Stanford University

SEMINAR SERIES

Christina Langer | The Value of Skills: New Evidence from Apprenticeship Plans

Christina Langer | The Value of Skills: New Evidence from Apprenticeship Plans
September 26, 2022
Hybrid event
Show buttons

Do workers who complete an apprenticeship that provides higher cognitive, social, or digital skills earn higher wages over the long term?

Christina Langer of the Harvard Kennedy School joined us on September 26, 2022, to share her research about the German apprenticeship system when for our first seminar of the fall 2022 quarter, “The Value of Skills: New Evidence from Apprenticeship Plans.”


Abstract

We construct novel measures of worker skills that are directly relevant on the labor market, objective, and highly detailed. To do so, we exploit the unique setting of the German apprenticeship system, which mandates that the same skills are developed in a particular apprenticeship regardless of the training location. Skill requirements of apprenticeships are codified in state-approved, nationally standardized apprenticeship plans. These plans not only provide information on the skill content of apprenticeships, containing almost 20,000 different skills, but also on the exact duration a specific skill is learnt. We link the skill measures to administrative labor market data covering more than 40 years. Following apprenticed workers over their careers, we find that workers who completed an apprenticeship that provides higher cognitive, social, or digital skills earn higher wages over long-run horizons. The returns to an additional month of learning these skills amounts to one-tenth to one-fifth of the return to a full year of schooling. Exploiting the long time coverage of our administrative data, we document that particularly returns to digital skills have soared since the 1990s. Returns to social skills have also increased strongly over time, while the increase in returns to cognitive skills is more muted.


About Christina Langer

Christina Langer is a PhD student at the Catholic University of Eichstätt-Ingolstadt and a guest researcher at the ifo institute in Germany.
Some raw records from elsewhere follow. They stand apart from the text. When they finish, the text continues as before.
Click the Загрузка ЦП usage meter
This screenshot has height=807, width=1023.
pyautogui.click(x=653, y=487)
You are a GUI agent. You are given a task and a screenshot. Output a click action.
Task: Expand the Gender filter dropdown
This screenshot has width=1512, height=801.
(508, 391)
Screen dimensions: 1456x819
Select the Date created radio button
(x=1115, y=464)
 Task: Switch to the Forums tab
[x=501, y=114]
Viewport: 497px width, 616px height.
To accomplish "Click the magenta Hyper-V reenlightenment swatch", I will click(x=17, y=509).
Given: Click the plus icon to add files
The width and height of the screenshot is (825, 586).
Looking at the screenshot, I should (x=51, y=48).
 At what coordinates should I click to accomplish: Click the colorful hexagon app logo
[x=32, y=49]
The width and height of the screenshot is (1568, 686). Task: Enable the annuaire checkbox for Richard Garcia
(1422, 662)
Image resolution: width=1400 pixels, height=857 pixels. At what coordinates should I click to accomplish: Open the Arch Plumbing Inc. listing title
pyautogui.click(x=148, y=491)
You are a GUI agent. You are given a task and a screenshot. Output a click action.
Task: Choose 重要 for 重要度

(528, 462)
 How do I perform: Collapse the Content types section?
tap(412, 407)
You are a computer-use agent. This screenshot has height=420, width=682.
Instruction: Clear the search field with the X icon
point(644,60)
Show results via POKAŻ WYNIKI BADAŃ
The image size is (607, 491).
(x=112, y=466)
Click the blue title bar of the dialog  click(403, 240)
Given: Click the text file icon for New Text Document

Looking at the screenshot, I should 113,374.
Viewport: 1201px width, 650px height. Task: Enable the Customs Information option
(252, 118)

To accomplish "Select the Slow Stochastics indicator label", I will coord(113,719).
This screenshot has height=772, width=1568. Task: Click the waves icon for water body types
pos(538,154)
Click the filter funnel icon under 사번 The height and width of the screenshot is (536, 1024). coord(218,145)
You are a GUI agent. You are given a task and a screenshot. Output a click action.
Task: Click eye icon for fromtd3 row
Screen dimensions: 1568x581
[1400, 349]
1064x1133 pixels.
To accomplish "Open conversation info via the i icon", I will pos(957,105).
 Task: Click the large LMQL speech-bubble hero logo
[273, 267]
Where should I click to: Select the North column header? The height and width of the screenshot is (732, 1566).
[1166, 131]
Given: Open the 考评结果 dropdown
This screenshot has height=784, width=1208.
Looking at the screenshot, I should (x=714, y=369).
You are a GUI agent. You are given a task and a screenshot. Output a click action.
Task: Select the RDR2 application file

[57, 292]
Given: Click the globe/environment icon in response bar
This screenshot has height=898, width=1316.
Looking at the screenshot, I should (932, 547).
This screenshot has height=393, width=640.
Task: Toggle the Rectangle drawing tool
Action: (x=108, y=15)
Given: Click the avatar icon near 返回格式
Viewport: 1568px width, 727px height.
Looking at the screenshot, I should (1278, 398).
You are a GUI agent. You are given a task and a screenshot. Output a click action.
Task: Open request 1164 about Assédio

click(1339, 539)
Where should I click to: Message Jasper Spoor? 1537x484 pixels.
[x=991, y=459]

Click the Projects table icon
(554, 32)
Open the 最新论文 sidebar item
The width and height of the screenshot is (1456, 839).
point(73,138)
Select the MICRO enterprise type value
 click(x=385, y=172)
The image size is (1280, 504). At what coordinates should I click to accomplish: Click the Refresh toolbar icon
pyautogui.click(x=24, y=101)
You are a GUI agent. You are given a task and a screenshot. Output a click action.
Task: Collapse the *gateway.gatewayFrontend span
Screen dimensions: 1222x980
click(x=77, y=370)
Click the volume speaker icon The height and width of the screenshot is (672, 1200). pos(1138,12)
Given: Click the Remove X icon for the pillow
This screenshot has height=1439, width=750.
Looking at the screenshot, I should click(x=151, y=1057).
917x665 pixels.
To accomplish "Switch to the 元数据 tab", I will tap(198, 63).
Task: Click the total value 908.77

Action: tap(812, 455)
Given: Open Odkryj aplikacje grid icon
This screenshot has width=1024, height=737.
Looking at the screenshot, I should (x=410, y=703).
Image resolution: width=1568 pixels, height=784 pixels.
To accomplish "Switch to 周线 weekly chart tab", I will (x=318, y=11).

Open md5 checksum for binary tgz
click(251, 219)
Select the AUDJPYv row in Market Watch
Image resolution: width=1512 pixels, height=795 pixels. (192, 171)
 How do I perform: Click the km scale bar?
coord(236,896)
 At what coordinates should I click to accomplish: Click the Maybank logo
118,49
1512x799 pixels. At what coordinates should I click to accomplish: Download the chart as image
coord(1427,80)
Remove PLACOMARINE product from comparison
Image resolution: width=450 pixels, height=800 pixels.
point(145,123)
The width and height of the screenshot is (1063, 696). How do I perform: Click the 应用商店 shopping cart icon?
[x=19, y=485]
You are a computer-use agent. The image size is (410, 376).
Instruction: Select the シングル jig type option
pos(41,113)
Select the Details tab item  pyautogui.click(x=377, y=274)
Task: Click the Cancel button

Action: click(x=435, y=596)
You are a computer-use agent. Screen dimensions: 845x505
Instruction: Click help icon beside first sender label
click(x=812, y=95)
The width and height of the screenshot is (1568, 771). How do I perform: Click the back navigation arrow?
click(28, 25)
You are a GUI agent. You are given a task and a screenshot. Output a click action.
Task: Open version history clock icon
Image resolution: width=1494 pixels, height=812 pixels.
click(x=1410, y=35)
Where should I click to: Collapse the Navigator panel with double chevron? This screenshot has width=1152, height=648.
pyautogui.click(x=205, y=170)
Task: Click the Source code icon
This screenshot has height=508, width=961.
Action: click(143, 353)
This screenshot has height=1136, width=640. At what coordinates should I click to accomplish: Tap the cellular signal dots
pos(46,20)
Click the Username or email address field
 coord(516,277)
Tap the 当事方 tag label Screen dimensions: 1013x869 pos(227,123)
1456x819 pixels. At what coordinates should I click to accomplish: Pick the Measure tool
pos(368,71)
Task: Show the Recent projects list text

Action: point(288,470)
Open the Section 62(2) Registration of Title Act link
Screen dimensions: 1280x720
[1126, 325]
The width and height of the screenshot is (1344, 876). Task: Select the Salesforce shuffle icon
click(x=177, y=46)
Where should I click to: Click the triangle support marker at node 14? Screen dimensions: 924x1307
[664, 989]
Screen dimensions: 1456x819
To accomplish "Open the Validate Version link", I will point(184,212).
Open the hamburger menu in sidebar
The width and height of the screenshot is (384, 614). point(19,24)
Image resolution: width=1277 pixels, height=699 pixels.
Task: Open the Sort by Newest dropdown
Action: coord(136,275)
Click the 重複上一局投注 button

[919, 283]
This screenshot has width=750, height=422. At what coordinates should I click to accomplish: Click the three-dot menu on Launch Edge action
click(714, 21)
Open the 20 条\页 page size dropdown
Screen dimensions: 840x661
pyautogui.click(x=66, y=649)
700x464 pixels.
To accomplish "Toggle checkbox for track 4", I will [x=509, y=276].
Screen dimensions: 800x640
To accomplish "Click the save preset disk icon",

She joined the Growth Lab at Harvard University as an Associate in February 2020 and is a Visiting Research Fellow at the Project on Workforce at Harvard since January 2022. Her research interests cover the fields of empirical labor economics and economics of education with a special focus on investigating recent labor market phenomena and differences in returns to skills across workers using innovative data (e.g., job ad data and self-collected text data on the German apprenticeship system). She holds a Master of Science with honors in Economics from the University of Regensburg.